Mapping the politics of "nature-based solutions" with Global Witness

Over the past few months, I’ve been part of a collaborative research project to map the politics of nature-based solutions together with Global Witness, the Public Data Lab, the departments of digital humanities and geography at King’s College London and DensityDesign Lab in Milan. The project was supported with a grant from the Natural Environment Research Council (NERC).

Global Witness have published a blog post highlighting some of the learnings from the project so far, which you can read in full here and from which an excerpt is copied below. We’ll add materials and links to the project page as further parts of this work are published.

Sometime in the past decade, “nature-based solutions” (NBS) began to feature in both corporate and international policy discussions on climate change, usually alongside descriptions of efforts to either increase carbon storage or limit greenhouse gas emissions.

Big polluters have spent decades denying climate change. Now, they’re using greenwashing and other tactics to promote false solutions to the climate crisis that distract and delay. We are challenging this and pushing for regulatory changes to hold them accountable by preventing companies from misleading the public about their environmental impact and forcing them instead to take meaningful action to meet global climate goals.

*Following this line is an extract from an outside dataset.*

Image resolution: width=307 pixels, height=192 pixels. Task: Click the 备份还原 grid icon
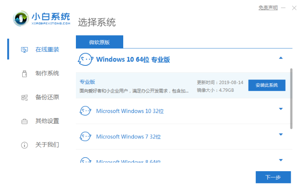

Alert to these patterns of corporate greenwashing, we wanted to investigate whether big polluters are using NBS to present false solutions to their climate-damaging practices, helping them maintain their social license. In a joint digital methods project with King’s College London, PEBES, the Public Data Lab and Politecnico di Milano’s DensityDesign Lab, we set out to empirically explore the digital existence of NBS.

We sought to answer the following questions: When did the notion of NBS first appear online? Who, corporate or otherwise, uses it the most? Has there been an evolution in who uses it, when they use it and where? And, importantly: what can we learn about the potential co-option of the term by looking at its origins and trajectory?